## High-Level ETL (Extract - Transform - Load) Flow
**Goal**: By the end of this tutorial, you will be able to
- Extract: Download a file from AWS S3 using Python’s boto3.
- Transform: Clean, filter, or manipulate data in Python (often using libraries like pandas).
- Load: Insert the transformed data into a relational database via SQL statements.

## Lab Assignment

1. Implement the following functions
   - `extract_from_csv(file_to_process: str) -> pd.DataFrame`: read the .csv file and return dataframe
   - `extract_from_json(file_to_process: str) -> pd.DataFrame`: read the .json file and return dataframe
   - `extract() -> pd.DataFrame`: extract data of heterogeneous format and combine them into a single dataframe.
   - `transform(df) -> pd.DataFrame`: function for data cleaning and manipulation.
2. Clean the data
   - Round float-type columns to two decimal places.
   - remove duplicate samples
   - Save the cleaned data into parquet file
3. Insert the data into SQL
   - Create postgresql database
   - Insert the data into the database
  
Submission requirement:
    1. Jupyter Notebook
    2. Parquet File
    3. SQL file (optional)

In [57]:
pip install pandas psycopg2 sqlalchemy pyarrow


Note: you may need to restart the kernel to use updated packages.

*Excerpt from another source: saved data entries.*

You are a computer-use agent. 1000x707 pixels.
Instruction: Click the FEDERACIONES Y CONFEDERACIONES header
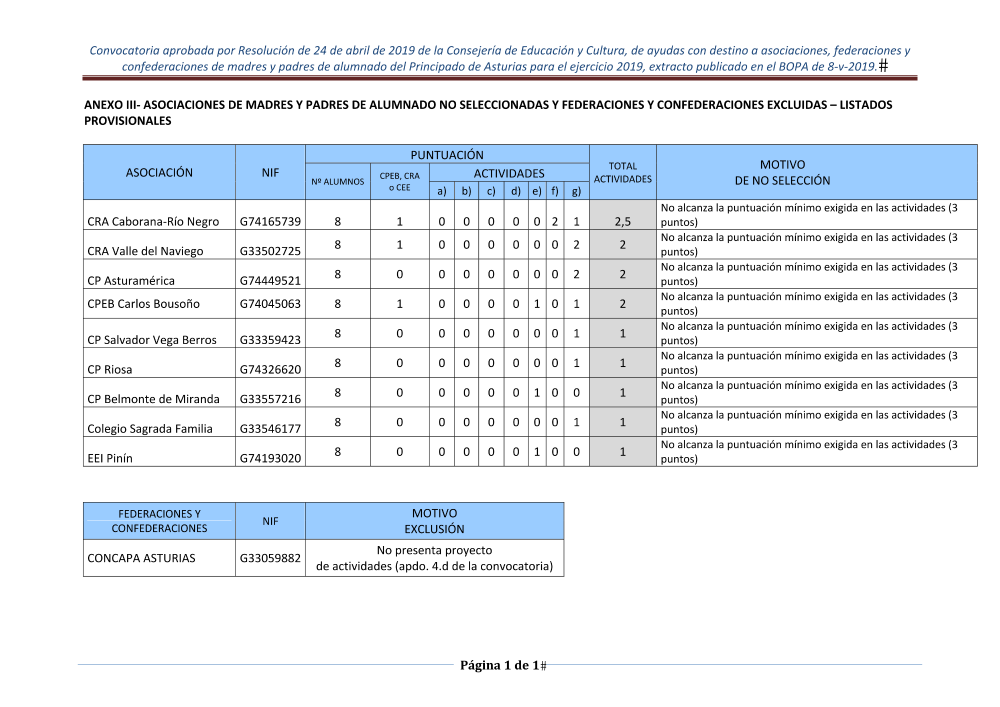pyautogui.click(x=159, y=521)
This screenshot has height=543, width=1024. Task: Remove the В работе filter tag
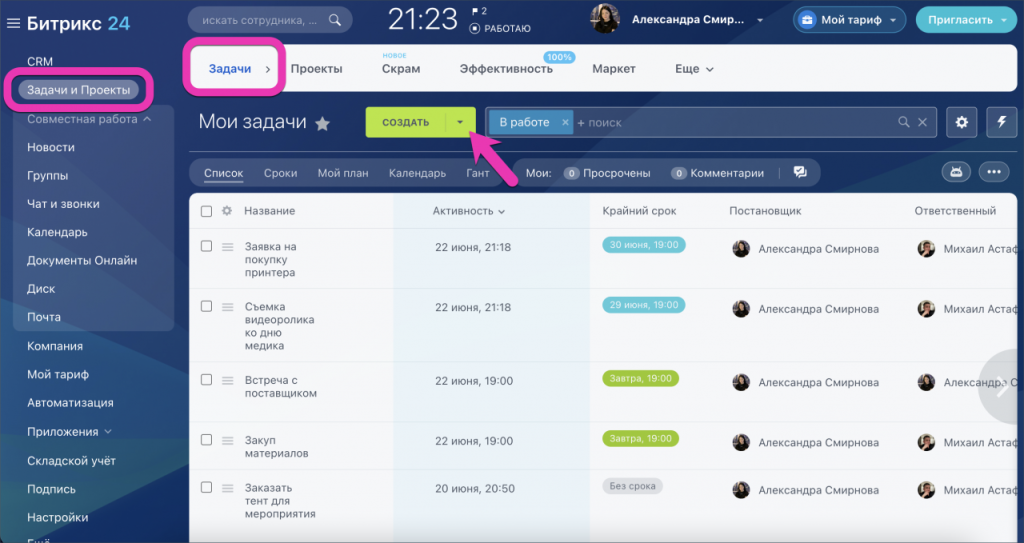[x=565, y=122]
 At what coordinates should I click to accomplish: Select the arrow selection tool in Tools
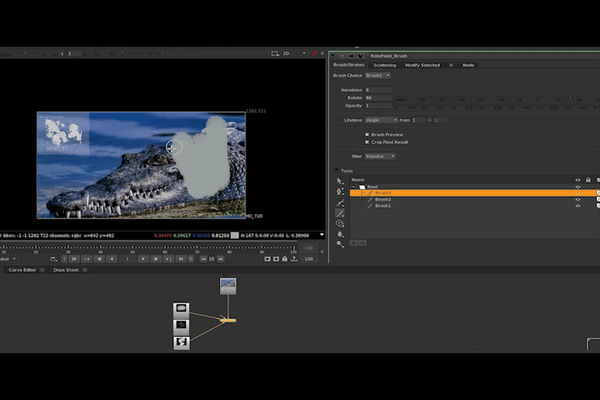pos(341,181)
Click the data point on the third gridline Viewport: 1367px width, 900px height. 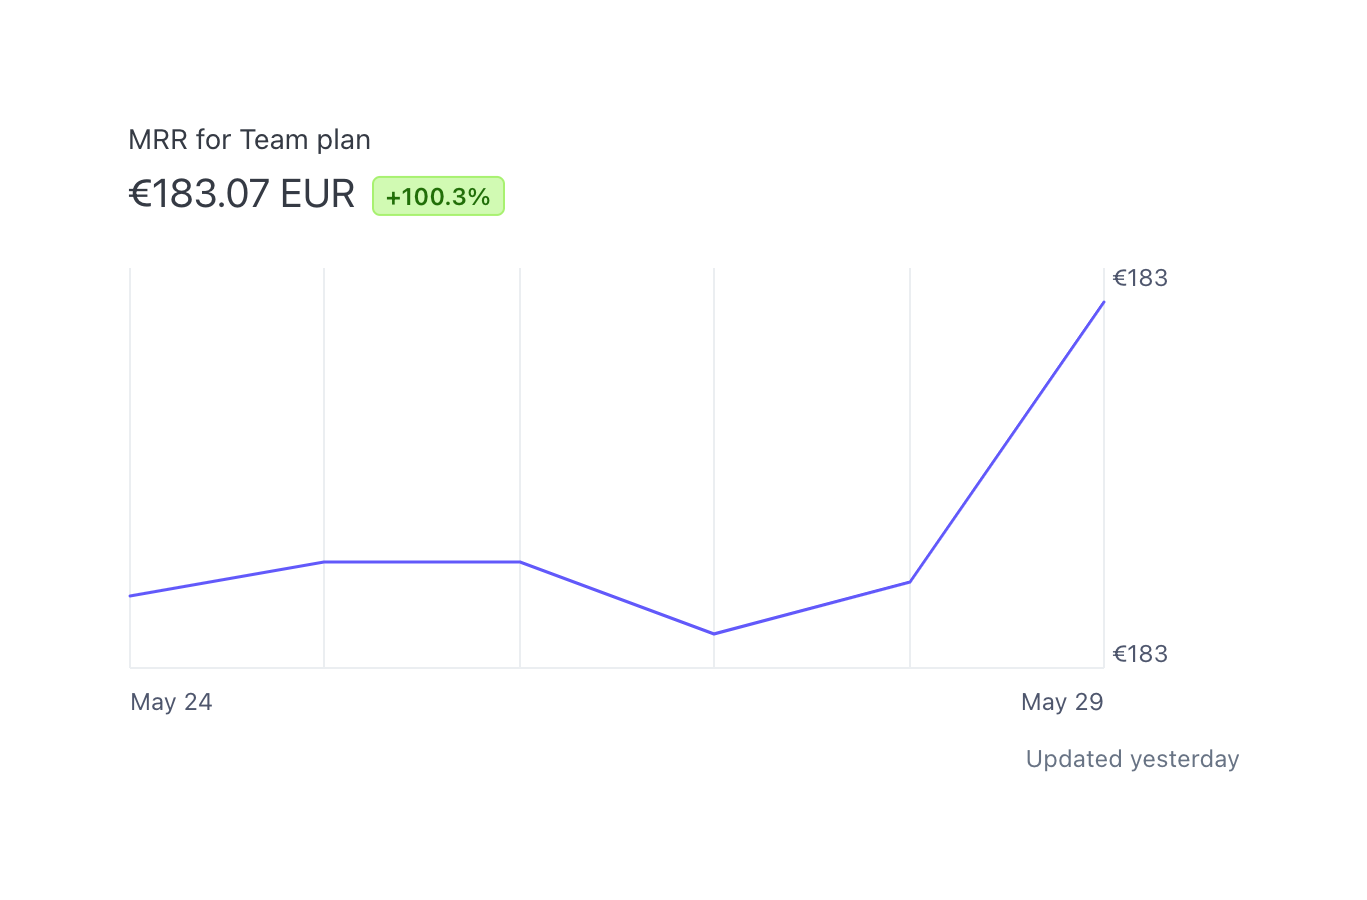click(x=520, y=562)
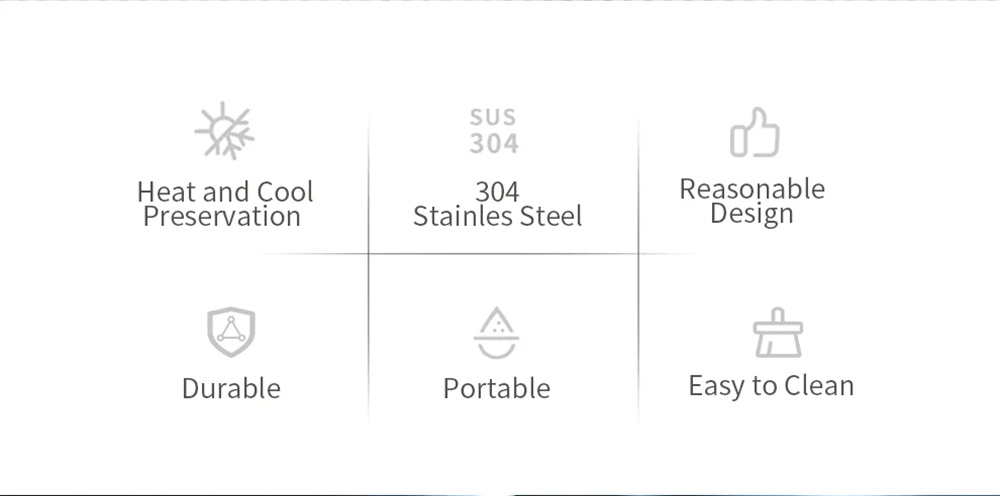Click the cleaning brush icon
Image resolution: width=1000 pixels, height=496 pixels.
pyautogui.click(x=777, y=333)
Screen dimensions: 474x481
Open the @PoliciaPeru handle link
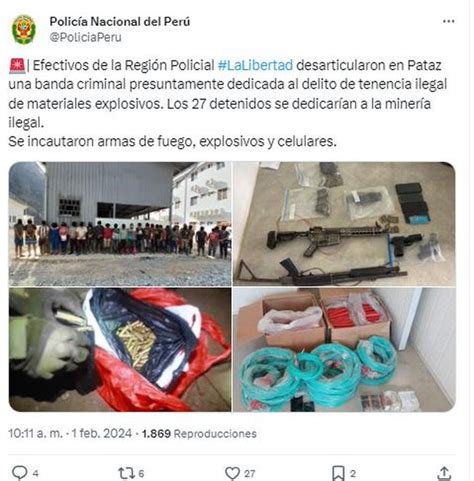coord(85,37)
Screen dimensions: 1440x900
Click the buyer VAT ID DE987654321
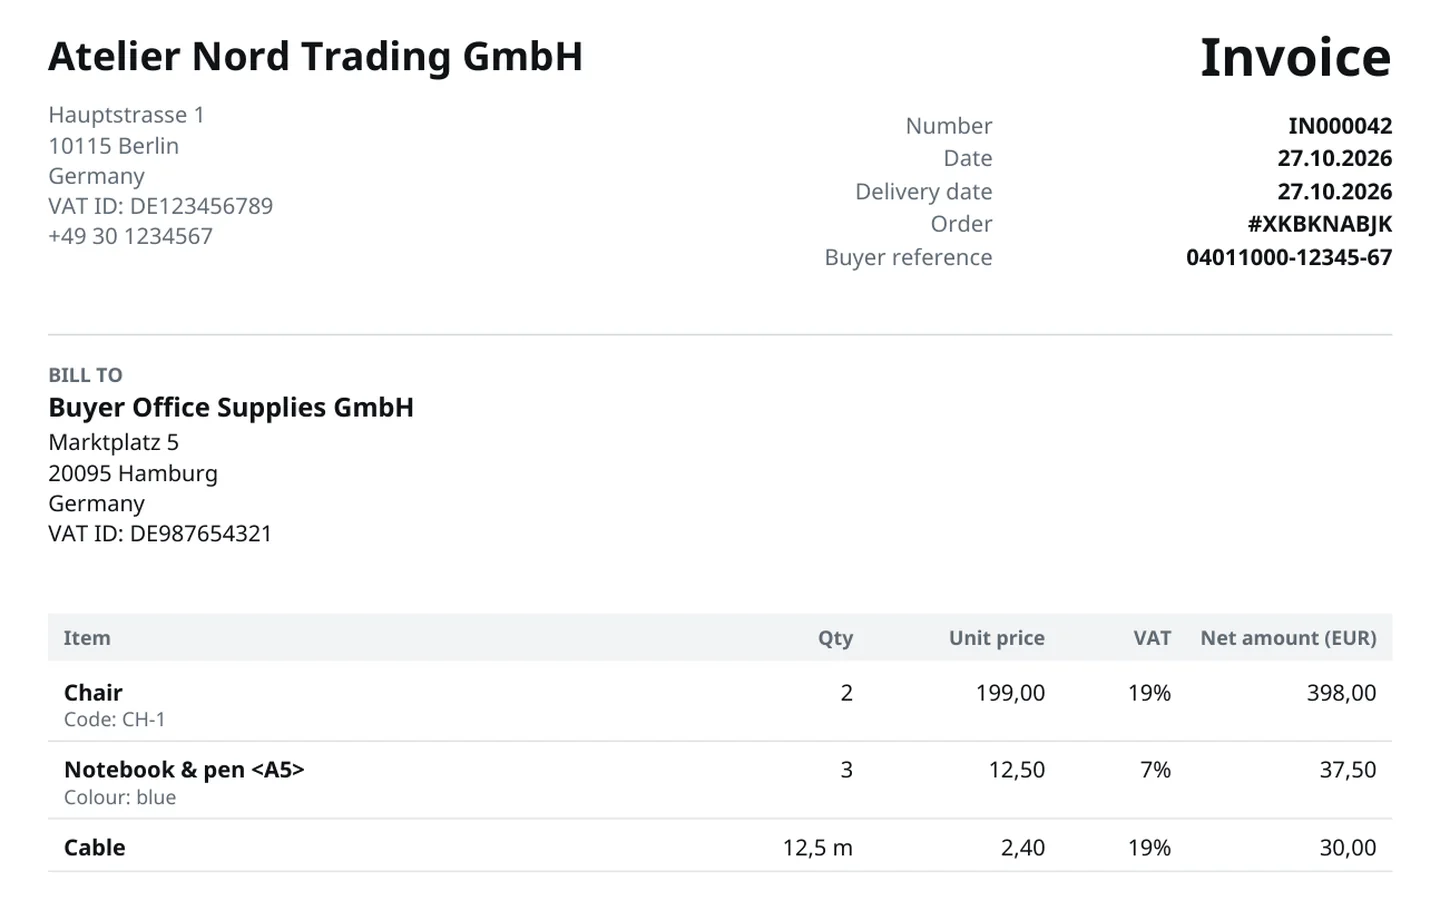[160, 533]
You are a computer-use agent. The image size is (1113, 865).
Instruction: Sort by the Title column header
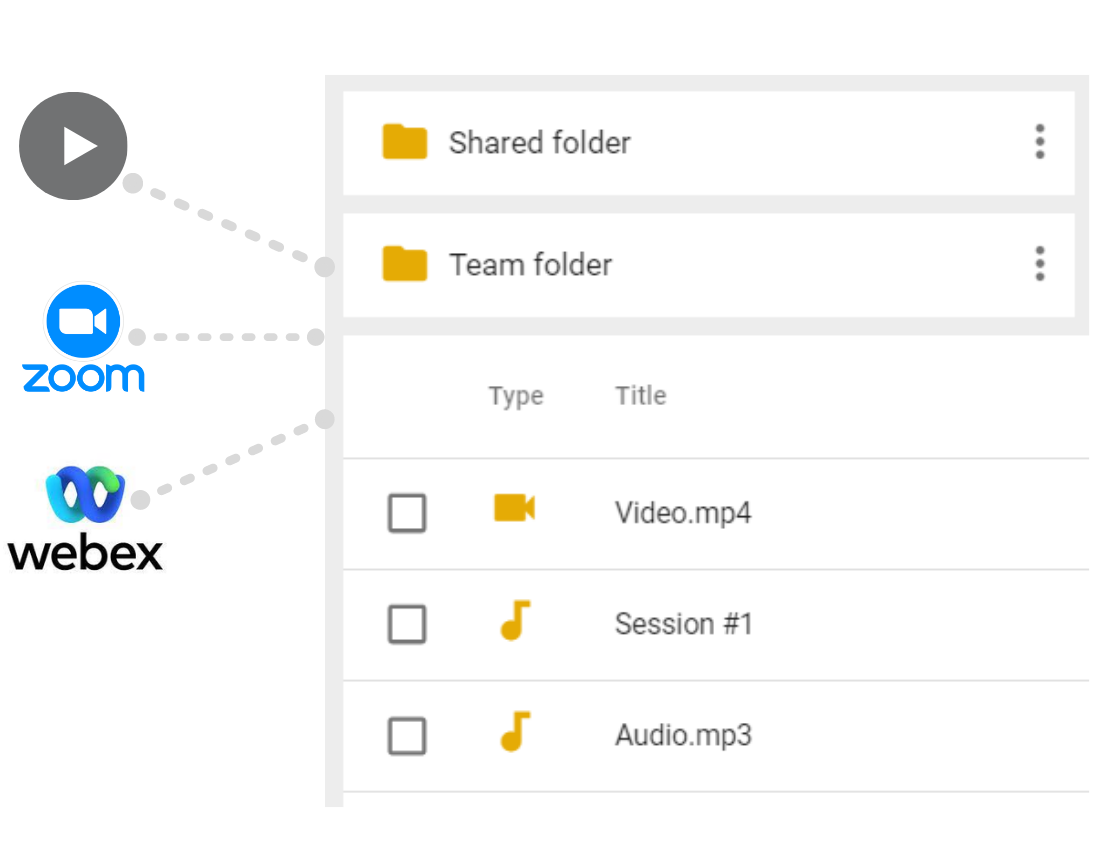(x=641, y=396)
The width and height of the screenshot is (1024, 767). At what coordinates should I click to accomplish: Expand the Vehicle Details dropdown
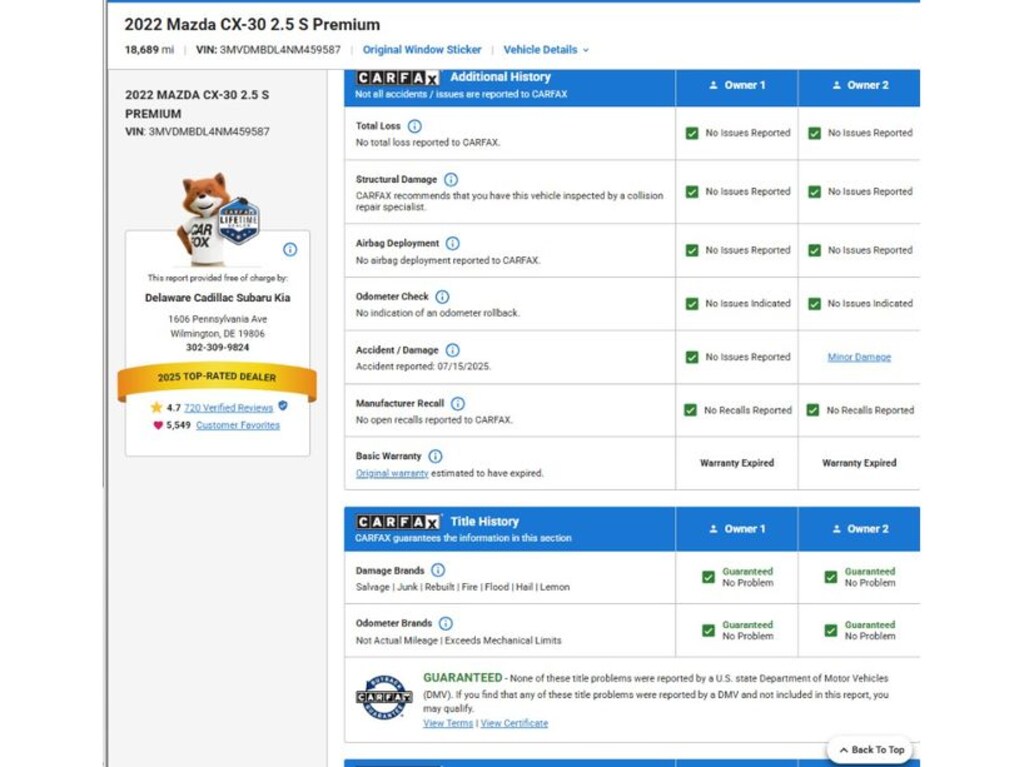point(546,50)
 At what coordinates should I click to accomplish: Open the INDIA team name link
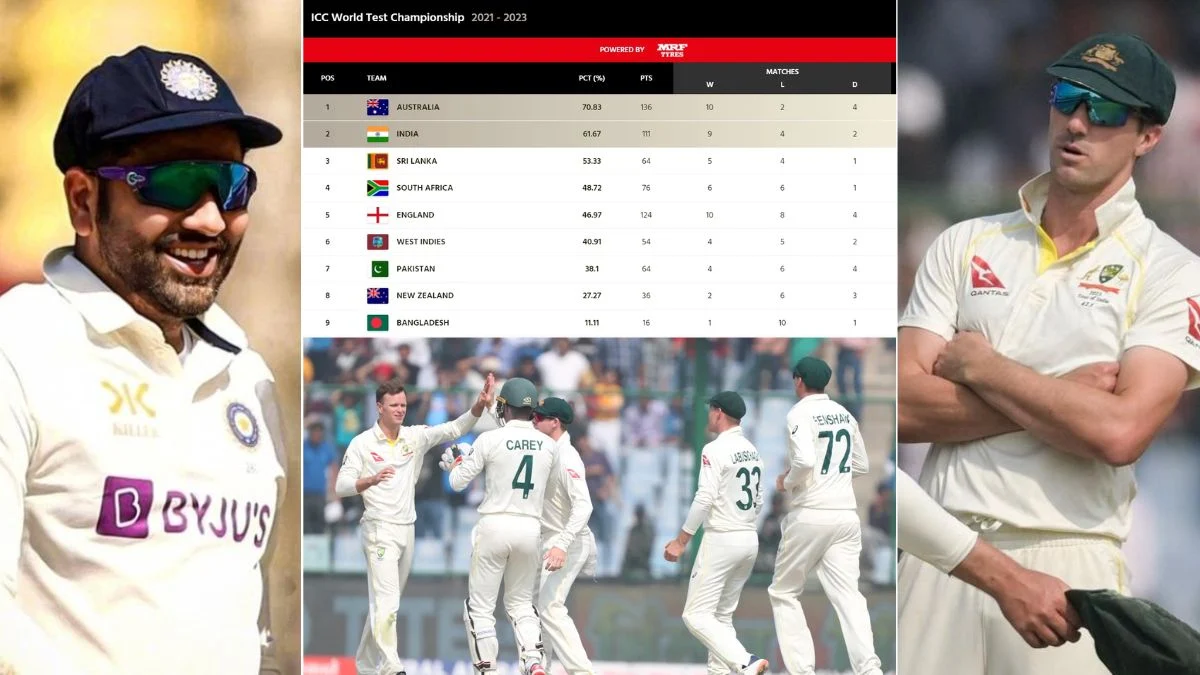pos(407,134)
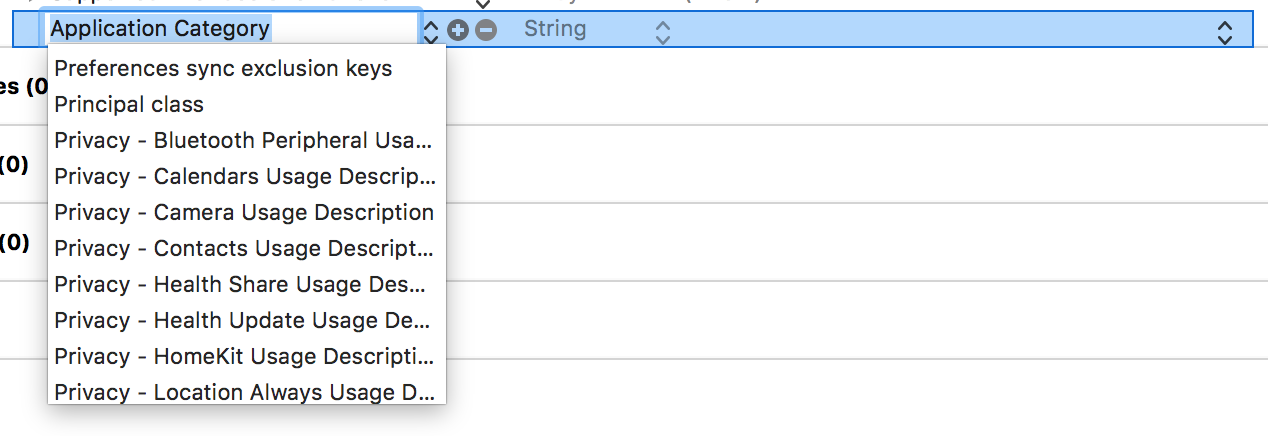Open the key name stepper arrows
1268x436 pixels.
tap(431, 31)
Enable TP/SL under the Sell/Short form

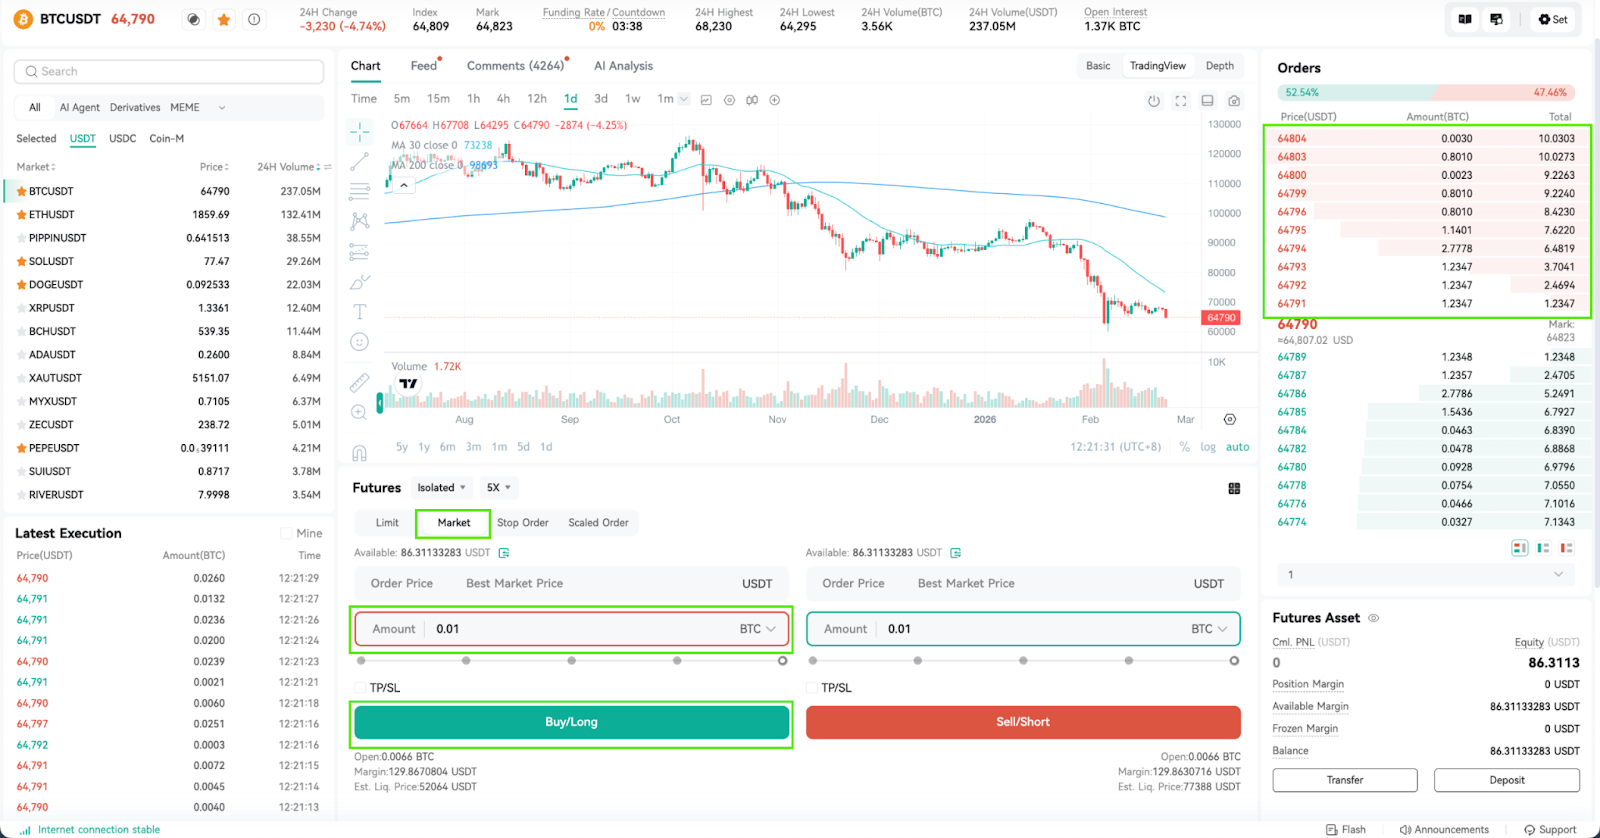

[notice] A new release of pip is available: 23.1.2 -> 25.1.1
[notice] To update, run: python.exe -m pip install --upgrade pip


In [3]:
# Required Package:
# psycopg2 2.9.10 (A PostgreSQL database adapter)
# pandas 2.0.3 (For data manipulation and analysis)
# sqlalchemy 2.0.37 (A SQL toolkit and Object Relational Mapper)
# pyarrow 14.0.1 (Provides support for efficient in-memory columnar data structures, part from Apache Arrow Objective)
import pandas as pd

#required for reading .xml files
import xml.etree.ElementTree as ET

#required for navigating machine's directory
import glob
import os.path

#required for communicating with SQL database
from sqlalchemy import create_engine

# E: Extracting data from multiple sources

In [None]:
import boto3
import os

my_aws_access_key_id='...'
my_aws_secret_access_key='...'
my_aws_session_token='...'

BUCKET_NAME = 'de300spring2025'   # Replace with your bucket name
S3_FOLDER = 'dinglin_xia/lab4_data/'             # The folder path in S3
LOCAL_DIR = './local-data/'      # Local directory to save files

In [32]:
def download_s3_folder(bucket_name, s3_folder, local_dir):
    """Download a folder from S3."""
    if not os.path.exists(local_dir):
        os.makedirs(local_dir)

    # List objects within the specified folder
    s3_resource = boto3.resource('s3',
                                aws_access_key_id=my_aws_access_key_id,
                                aws_secret_access_key=my_aws_secret_access_key,
                                aws_session_token=my_aws_session_token)
    bucket = s3_resource.Bucket(bucket_name)
    
    for obj in bucket.objects.filter(Prefix=s3_folder):
        # Define local file path
        local_file_path = os.path.join(local_dir, obj.key[len(s3_folder):])  
        
        if obj.key.endswith('/'):  # Skip folders
            continue
        
        # Create local directory if needed
        local_file_dir = os.path.dirname(local_file_path)
        if not os.path.exists(local_file_dir):
            os.makedirs(local_file_dir)
        
        # Download the file
        bucket.download_file(obj.key, local_file_path)
        print(f"Downloaded {obj.key} to {local_file_path}")

In [33]:
download_s3_folder(BUCKET_NAME, S3_FOLDER, LOCAL_DIR)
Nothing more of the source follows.